### Complete the following
(A) In two sentences, what does the excerpt on neural-network hardware for encryption say?
(B) According to the excerpt on neural-network hardware for encryption, what is the disadvantage of the tabular-algorithmic method for calculating the scalar product?

### Excerpt
• • •
Publications [35,36,37] are devoted to the hardware implementation of neural networks, showing that they are based on neural elements. The feature of such neural elements is that the number of inputs and their bit length are determined by the NN architecture, which is one of the characteristics of the data encryption key. The main operation of the neuro element is the calculation of the scalar product using pre-calculated weights.

In [37,38,39], the methods for calculating the scalar product using the basis of elementary arithmetic operations, addition and shift, are considered. The peculiarity of these methods is the formation of macro-partial products, their shift, and addition to the previously accumulated amount. Hardware implementation of such methods requires significant equipment costs. The implementation of a tabular-algorithmic method for calculating the scalar product, which is reduced to the operations of reading macro-partial products, addition and shift, requires fewer equipment costs and less computation time. The disadvantage of this method is that it is limited to fixed-point data format (for input data and weights).

Analyzing the works [31,40,41], it can be noted that NN tools for cryptographic symmetric encryption and decryption of data [42] are implemented on the basis of microprocessors supplemented by hardware that implements time-consuming computational operations using FPGA [43]. The high speed of NN tools for cryptographic encryption and decryption of data is achieved through parallelization, pipeline computing processes, and hardware implementation of neural elements. The disadvantage of the existing NN tools for cryptographic data protection is the difficulty of changing the encryption and decryption key rapidly.
• • •
### Information given
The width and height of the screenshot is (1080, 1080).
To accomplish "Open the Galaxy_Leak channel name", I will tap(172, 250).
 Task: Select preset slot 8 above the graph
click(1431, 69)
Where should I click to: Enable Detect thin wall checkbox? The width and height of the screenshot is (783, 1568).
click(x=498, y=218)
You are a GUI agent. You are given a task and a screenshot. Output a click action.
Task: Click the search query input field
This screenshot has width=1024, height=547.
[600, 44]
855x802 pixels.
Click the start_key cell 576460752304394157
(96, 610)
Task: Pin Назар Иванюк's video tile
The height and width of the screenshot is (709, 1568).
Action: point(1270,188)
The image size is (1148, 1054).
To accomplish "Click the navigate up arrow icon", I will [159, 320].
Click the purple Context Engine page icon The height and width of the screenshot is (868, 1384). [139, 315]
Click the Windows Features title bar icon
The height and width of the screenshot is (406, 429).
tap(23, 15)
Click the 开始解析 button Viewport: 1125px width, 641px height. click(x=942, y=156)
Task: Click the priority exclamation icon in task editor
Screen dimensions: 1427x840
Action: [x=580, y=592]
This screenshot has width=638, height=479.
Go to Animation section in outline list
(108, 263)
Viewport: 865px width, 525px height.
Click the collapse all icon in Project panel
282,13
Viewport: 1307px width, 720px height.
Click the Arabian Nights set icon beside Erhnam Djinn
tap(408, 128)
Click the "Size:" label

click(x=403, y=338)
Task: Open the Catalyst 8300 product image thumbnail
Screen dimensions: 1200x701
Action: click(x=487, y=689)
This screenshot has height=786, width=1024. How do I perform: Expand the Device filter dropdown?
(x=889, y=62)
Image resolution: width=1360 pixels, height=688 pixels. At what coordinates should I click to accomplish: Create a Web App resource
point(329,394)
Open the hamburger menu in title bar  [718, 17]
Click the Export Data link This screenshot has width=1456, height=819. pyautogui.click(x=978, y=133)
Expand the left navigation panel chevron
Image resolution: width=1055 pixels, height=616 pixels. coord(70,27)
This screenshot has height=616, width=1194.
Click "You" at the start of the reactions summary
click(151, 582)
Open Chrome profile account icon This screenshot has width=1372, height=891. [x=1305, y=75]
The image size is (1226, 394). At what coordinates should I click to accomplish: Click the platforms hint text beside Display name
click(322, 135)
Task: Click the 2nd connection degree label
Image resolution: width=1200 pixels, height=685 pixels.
• • •
### Complete answers
(A) Hardware neural networks are built from neural elements whose main operation is calculating a scalar product with pre-calculated weights, and a tabular-algorithmic method for this calculation needs less equipment and time than shift-and-add methods but is limited to fixed-point data. Neural network tools for symmetric encryption and decryption run on microprocessors with FPGA hardware and reach high speed through parallelization, pipelining and hardware neural elements, yet their encryption and decryption key is difficult to change rapidly.

(B) It is limited to fixed-point data format for input data and weights.